> EXERCISE INSTRUCTIONS: Print every line of the data below verbatim, from the first line through the last.

--- MATERIAL FOR THIS EXERCISE ---

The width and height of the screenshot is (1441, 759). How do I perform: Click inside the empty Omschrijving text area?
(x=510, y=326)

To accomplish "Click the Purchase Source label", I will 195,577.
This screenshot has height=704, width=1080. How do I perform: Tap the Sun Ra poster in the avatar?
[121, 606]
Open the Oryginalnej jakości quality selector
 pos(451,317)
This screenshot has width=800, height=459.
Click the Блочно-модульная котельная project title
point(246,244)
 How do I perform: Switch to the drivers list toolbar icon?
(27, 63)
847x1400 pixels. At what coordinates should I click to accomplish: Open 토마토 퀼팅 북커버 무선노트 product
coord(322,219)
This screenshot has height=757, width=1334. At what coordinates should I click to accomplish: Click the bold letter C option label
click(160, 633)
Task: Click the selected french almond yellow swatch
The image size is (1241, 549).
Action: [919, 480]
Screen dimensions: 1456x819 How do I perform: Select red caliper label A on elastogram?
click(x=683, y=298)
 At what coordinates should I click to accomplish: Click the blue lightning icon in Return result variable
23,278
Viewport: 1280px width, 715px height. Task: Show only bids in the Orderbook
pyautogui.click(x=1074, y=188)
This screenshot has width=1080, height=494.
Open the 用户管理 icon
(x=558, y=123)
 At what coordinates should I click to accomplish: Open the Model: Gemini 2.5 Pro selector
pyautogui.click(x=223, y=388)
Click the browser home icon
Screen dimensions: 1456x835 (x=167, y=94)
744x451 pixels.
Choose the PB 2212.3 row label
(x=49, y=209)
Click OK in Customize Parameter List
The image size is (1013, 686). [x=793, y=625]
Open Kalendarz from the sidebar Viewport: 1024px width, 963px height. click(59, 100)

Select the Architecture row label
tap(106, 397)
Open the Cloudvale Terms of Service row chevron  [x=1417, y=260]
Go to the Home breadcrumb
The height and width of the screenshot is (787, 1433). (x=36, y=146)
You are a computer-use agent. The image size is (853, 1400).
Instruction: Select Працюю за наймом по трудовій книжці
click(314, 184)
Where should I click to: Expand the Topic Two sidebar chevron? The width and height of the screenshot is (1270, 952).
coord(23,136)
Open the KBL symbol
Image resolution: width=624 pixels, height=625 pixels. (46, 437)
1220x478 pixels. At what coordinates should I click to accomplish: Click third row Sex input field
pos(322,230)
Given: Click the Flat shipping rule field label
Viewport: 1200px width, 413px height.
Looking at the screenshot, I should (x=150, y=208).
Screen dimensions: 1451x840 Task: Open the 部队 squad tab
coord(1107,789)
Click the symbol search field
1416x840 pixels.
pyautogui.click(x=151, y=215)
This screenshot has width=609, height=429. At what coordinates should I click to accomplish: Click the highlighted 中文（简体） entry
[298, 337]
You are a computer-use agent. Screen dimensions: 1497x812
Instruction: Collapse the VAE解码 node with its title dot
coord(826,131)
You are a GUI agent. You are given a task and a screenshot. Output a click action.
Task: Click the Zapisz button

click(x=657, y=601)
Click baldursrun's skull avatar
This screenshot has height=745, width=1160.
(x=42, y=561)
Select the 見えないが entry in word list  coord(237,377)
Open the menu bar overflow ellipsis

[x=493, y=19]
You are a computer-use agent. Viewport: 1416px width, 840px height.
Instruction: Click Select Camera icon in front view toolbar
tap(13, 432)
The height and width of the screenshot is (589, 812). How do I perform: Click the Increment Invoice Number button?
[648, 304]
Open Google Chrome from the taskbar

---

> THE SOLUTION:
The width and height of the screenshot is (1441, 759). How do I perform: Click inside the empty Omschrijving text area?
(x=510, y=326)

To accomplish "Click the Purchase Source label", I will 195,577.
This screenshot has height=704, width=1080. How do I perform: Tap the Sun Ra poster in the avatar?
[121, 606]
Open the Oryginalnej jakości quality selector
 pos(451,317)
This screenshot has width=800, height=459.
Click the Блочно-модульная котельная project title
point(246,244)
 How do I perform: Switch to the drivers list toolbar icon?
(27, 63)
847x1400 pixels. At what coordinates should I click to accomplish: Open 토마토 퀼팅 북커버 무선노트 product
coord(322,219)
This screenshot has height=757, width=1334. At what coordinates should I click to accomplish: Click the bold letter C option label
click(160, 633)
Task: Click the selected french almond yellow swatch
The image size is (1241, 549).
Action: [919, 480]
Screen dimensions: 1456x819 How do I perform: Select red caliper label A on elastogram?
click(x=683, y=298)
 At what coordinates should I click to accomplish: Click the blue lightning icon in Return result variable
23,278
Viewport: 1280px width, 715px height. Task: Show only bids in the Orderbook
pyautogui.click(x=1074, y=188)
This screenshot has width=1080, height=494.
Open the 用户管理 icon
(x=558, y=123)
 At what coordinates should I click to accomplish: Open the Model: Gemini 2.5 Pro selector
pyautogui.click(x=223, y=388)
Click the browser home icon
Screen dimensions: 1456x835 (x=167, y=94)
744x451 pixels.
Choose the PB 2212.3 row label
(x=49, y=209)
Click OK in Customize Parameter List
The image size is (1013, 686). [x=793, y=625]
Open Kalendarz from the sidebar Viewport: 1024px width, 963px height. click(59, 100)

Select the Architecture row label
tap(106, 397)
Open the Cloudvale Terms of Service row chevron  [x=1417, y=260]
Go to the Home breadcrumb
The height and width of the screenshot is (787, 1433). (x=36, y=146)
You are a computer-use agent. The image size is (853, 1400).
Instruction: Select Працюю за наймом по трудовій книжці
click(314, 184)
Where should I click to: Expand the Topic Two sidebar chevron? The width and height of the screenshot is (1270, 952).
coord(23,136)
Open the KBL symbol
Image resolution: width=624 pixels, height=625 pixels. (46, 437)
1220x478 pixels. At what coordinates should I click to accomplish: Click third row Sex input field
pos(322,230)
Given: Click the Flat shipping rule field label
Viewport: 1200px width, 413px height.
Looking at the screenshot, I should (x=150, y=208).
Screen dimensions: 1451x840 Task: Open the 部队 squad tab
coord(1107,789)
Click the symbol search field
1416x840 pixels.
pyautogui.click(x=151, y=215)
This screenshot has width=609, height=429. At what coordinates should I click to accomplish: Click the highlighted 中文（简体） entry
[298, 337]
You are a computer-use agent. Screen dimensions: 1497x812
Instruction: Collapse the VAE解码 node with its title dot
coord(826,131)
You are a GUI agent. You are given a task and a screenshot. Output a click action.
Task: Click the Zapisz button

click(x=657, y=601)
Click baldursrun's skull avatar
This screenshot has height=745, width=1160.
(x=42, y=561)
Select the 見えないが entry in word list  coord(237,377)
Open the menu bar overflow ellipsis

[x=493, y=19]
You are a computer-use agent. Viewport: 1416px width, 840px height.
Instruction: Click Select Camera icon in front view toolbar
tap(13, 432)
The height and width of the screenshot is (589, 812). How do I perform: Click the Increment Invoice Number button?
[648, 304]
Open Google Chrome from the taskbar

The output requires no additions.